Task inputs:
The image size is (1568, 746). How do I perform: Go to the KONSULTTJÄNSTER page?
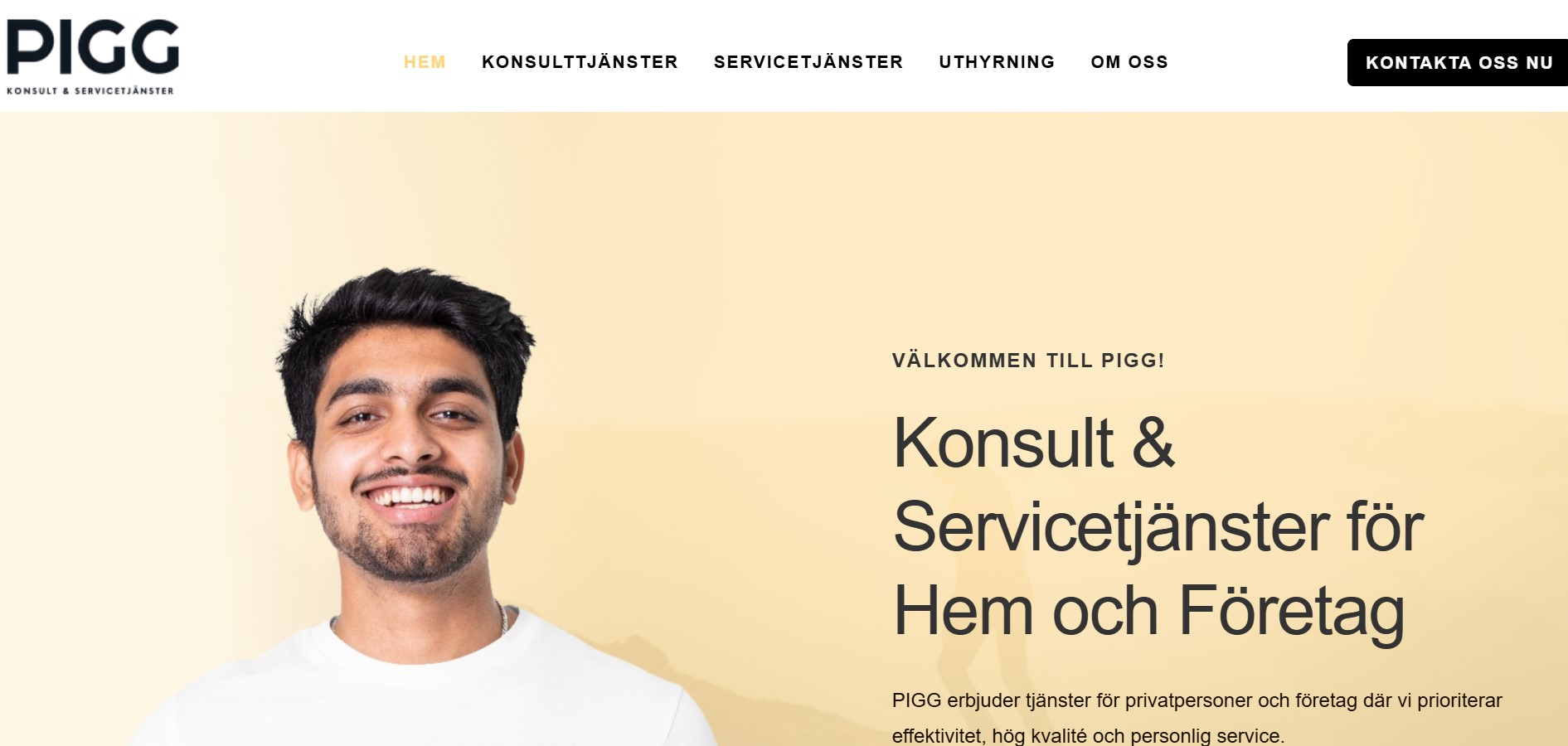580,62
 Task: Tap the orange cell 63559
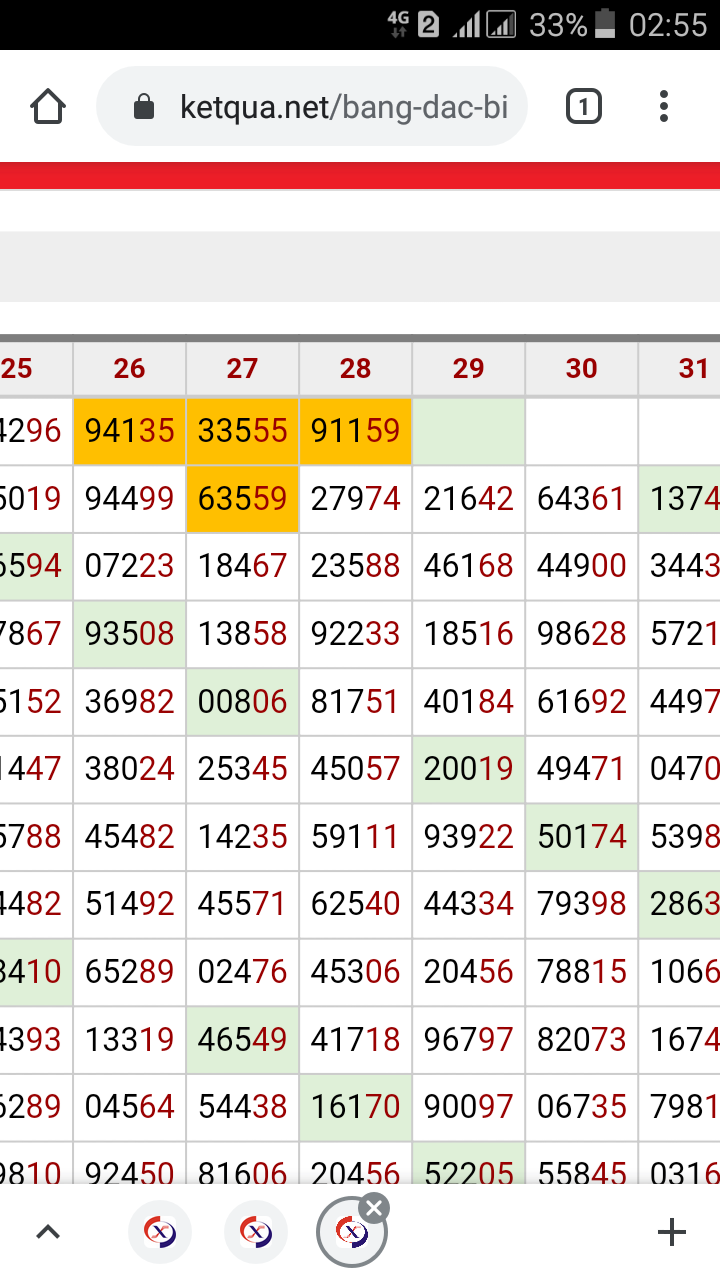tap(242, 499)
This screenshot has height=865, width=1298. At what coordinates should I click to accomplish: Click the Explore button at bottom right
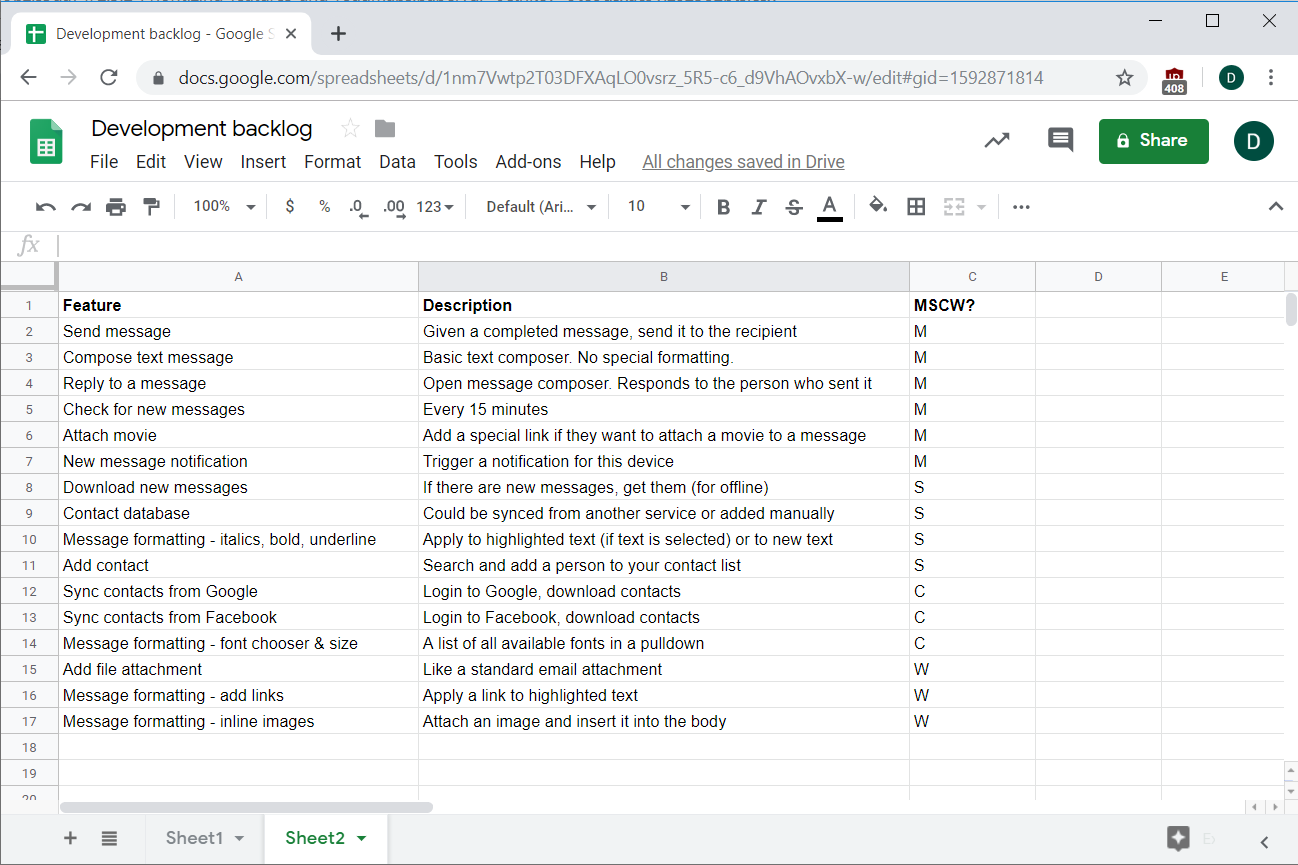pos(1178,838)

Problem to solve: The records above must be repeated in full and exactly, but without any of the pictures.

Your response:
The image size is (1568, 746). How do I perform: Go to the KONSULTTJÄNSTER page?
580,62
 Task: Tap the orange cell 63559
tap(242, 499)
This screenshot has height=865, width=1298. At what coordinates should I click to accomplish: Click the Explore button at bottom right
pos(1178,838)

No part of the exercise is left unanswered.